:: EXERCISE OBJECTIVE ::
Please list every line in the listing below that contains the string "screenshot", treating uppercase and lowercase as different.

:: DATA FOR THE TASK ::
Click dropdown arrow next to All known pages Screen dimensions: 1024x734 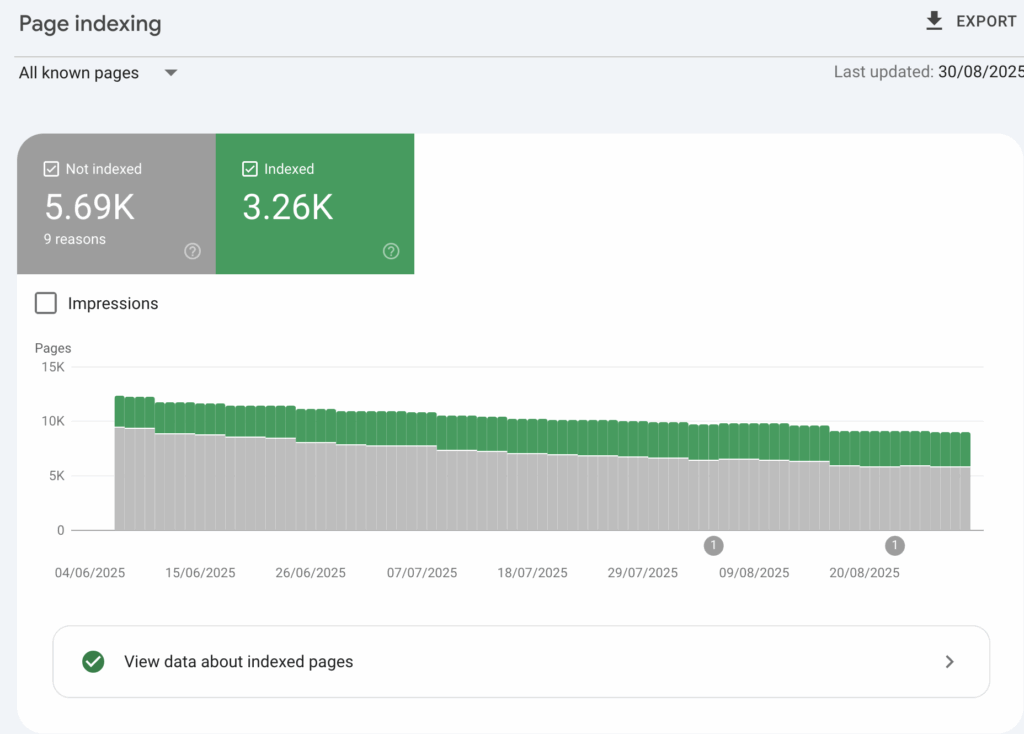171,73
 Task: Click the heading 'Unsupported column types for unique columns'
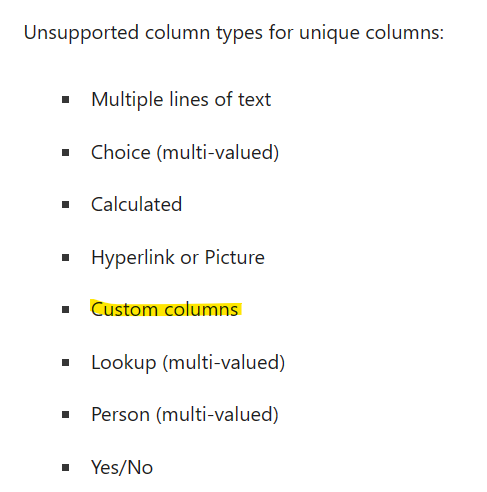point(234,33)
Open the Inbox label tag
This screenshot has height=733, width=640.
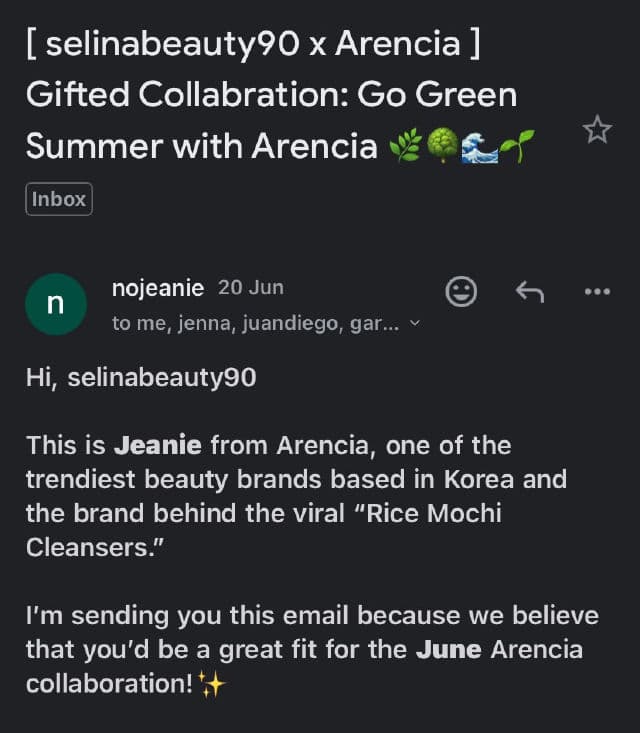tap(58, 199)
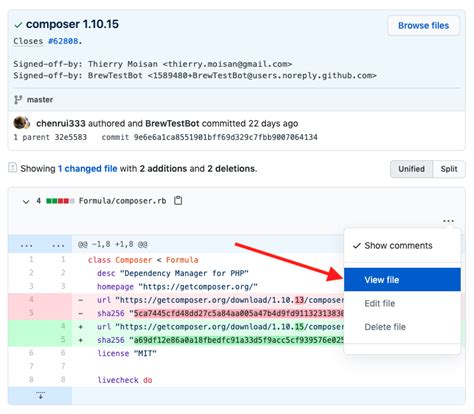Click the diffstat colored squares
This screenshot has height=414, width=474.
pyautogui.click(x=60, y=201)
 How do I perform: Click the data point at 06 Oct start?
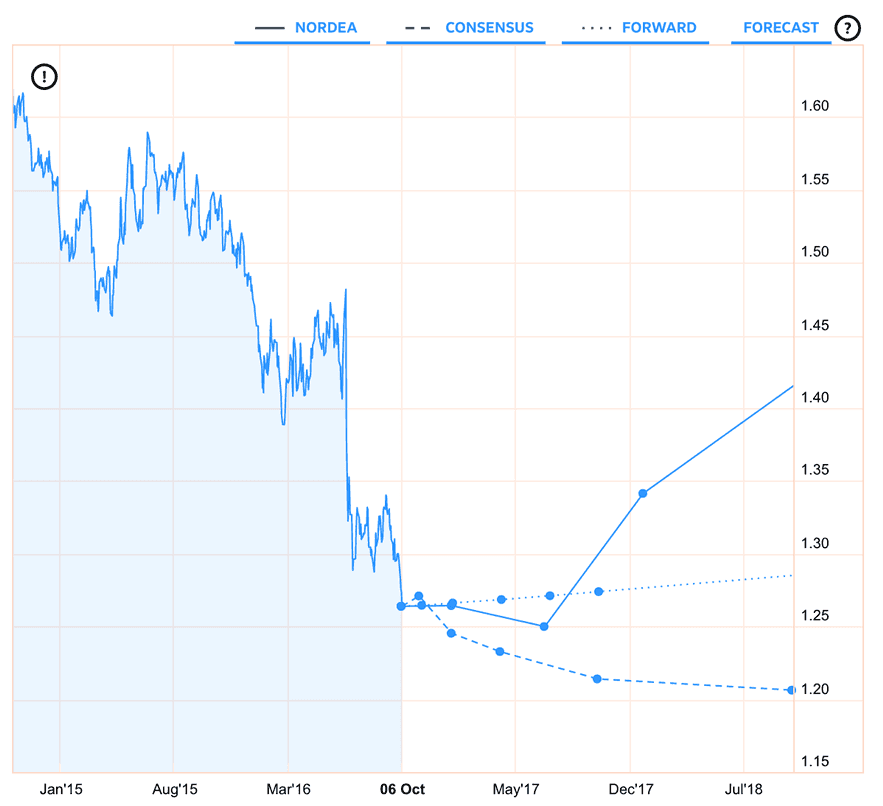(x=402, y=605)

:: RESPONSE TO THE EXERCISE ::
This screenshot has height=733, width=640.
This screenshot has height=414, width=474.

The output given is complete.